Square symmetric matrices (or rather complex Hermitian ones) represent the observables of a quantum mechanical system. Their eigenvalues represent the possible observed values in ideal experiments. There is a basis of orthonormal eigenvalues, which allows you to write any state vector as a linear combination (superposition) of basis vectors. Squared absolute values of inner products define probabilities. Then one needs functions of matrices, in particular the matrix exponential, which gives the dynamics of a system, and an explicit solution of the Schroedinger equation in the case of an n-level system.
Thus you need to learn enough to be able to have a good grasp on these concepts:
matrix, transpose, conjugate transpose, linear combination, basis, eigenvalue, eigenvector, inner product, matrix power series, matrix exponential. Wikipedia has good summarizing articles on each of these topics, to help you give an overview. You can skip other stuff, and get back to it in case you need it.
In analysis you need systems of linear differential equations with constant coefficients (these are related to the matrix exponential), and the Fourier transform. The latter involves integration in 3 dimensions, but again, you can skip a lot and turn back to things skipped once you need them.

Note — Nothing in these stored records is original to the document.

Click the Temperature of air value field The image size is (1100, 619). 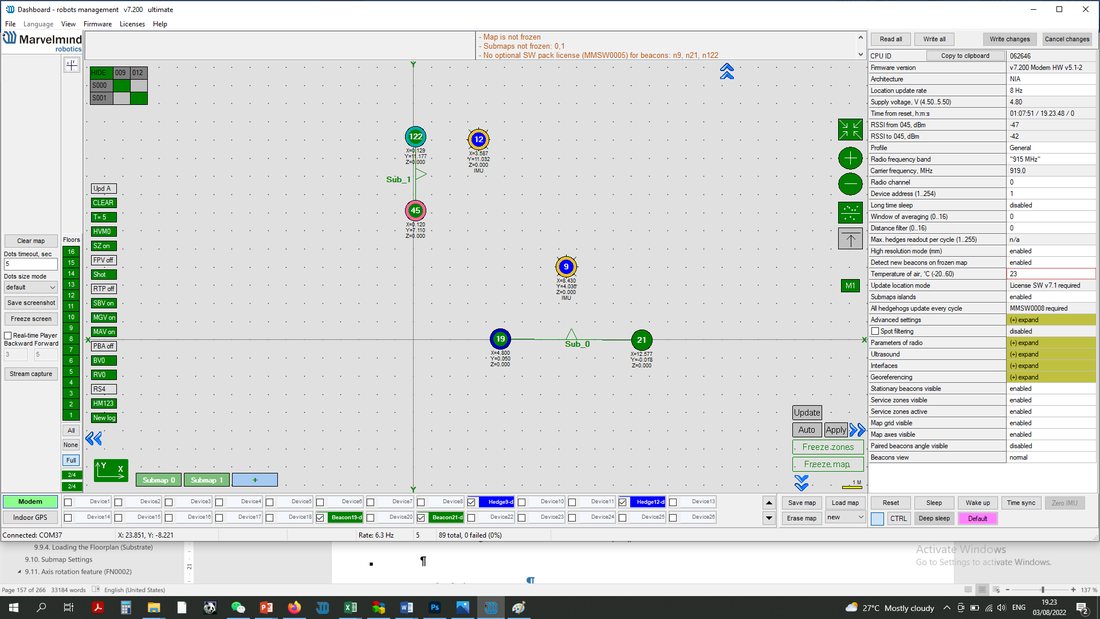click(x=1050, y=274)
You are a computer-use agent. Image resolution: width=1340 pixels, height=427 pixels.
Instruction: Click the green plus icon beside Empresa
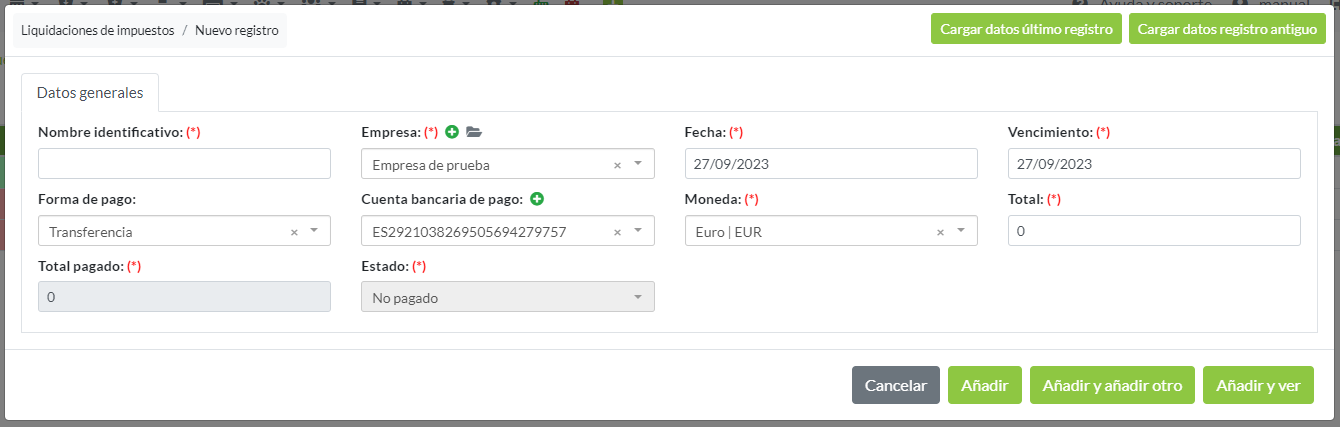point(452,132)
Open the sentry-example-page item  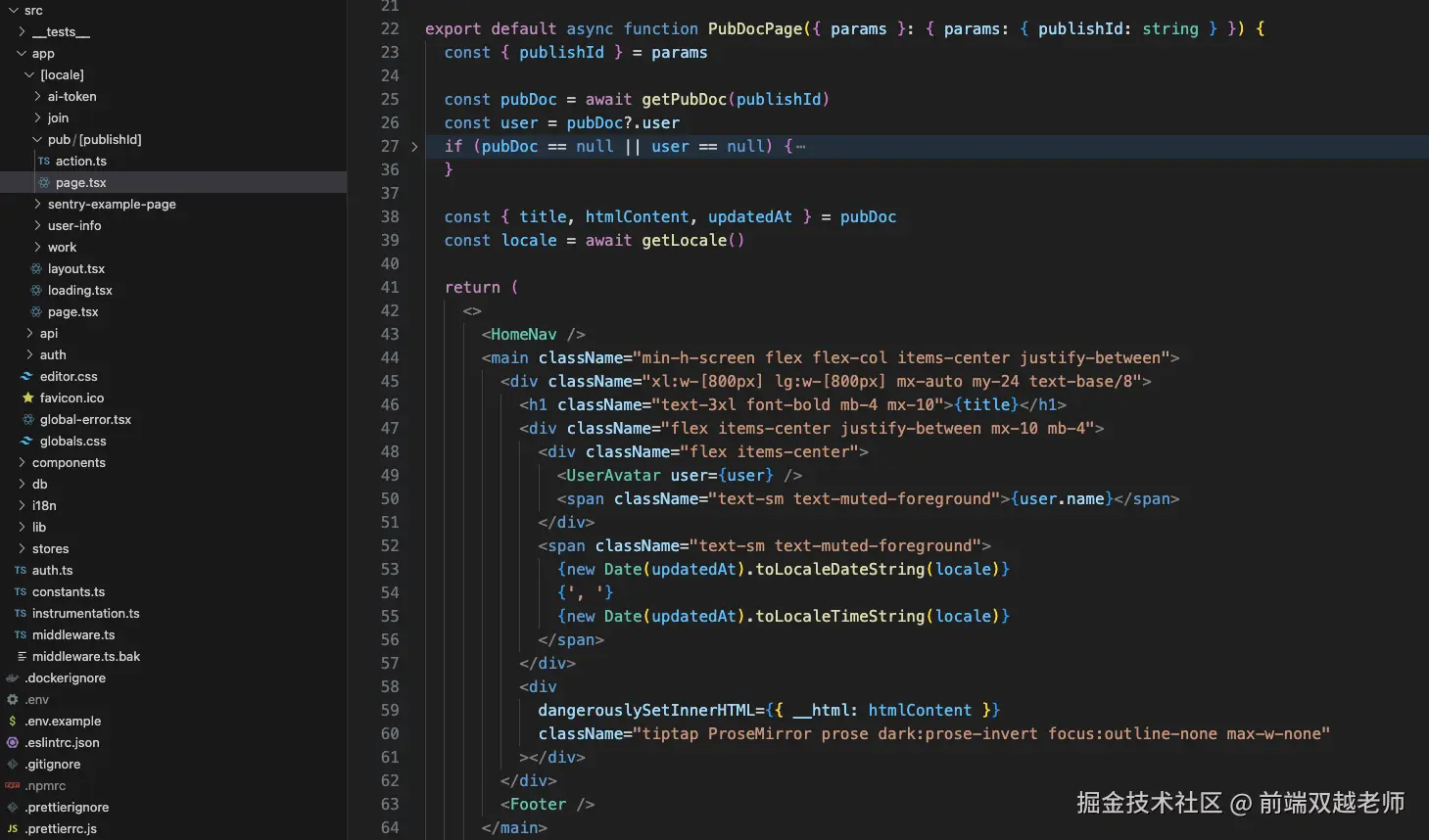[x=112, y=204]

Then you can look into various quantum mechanical texts or lecture notes,
for example my online book http://lanl.arxiv.org/abs/0810.1019 - the first chapter of it should be understandable even with little prior knowledge, if you can tentatively accept concepts without a full understanding. My FAQ http://www.mat.univie.ac.at/~neum/physfaq/physics-faq.html might also be of help. By reading these and noting where you lose track you can find out what other concepts you need to make sense of your reading. This will tell you what else you need to learn. Ultimately, almost all of linear algebra and analysis is useful in quantum mechanics, but what and when depends on what you are interested in.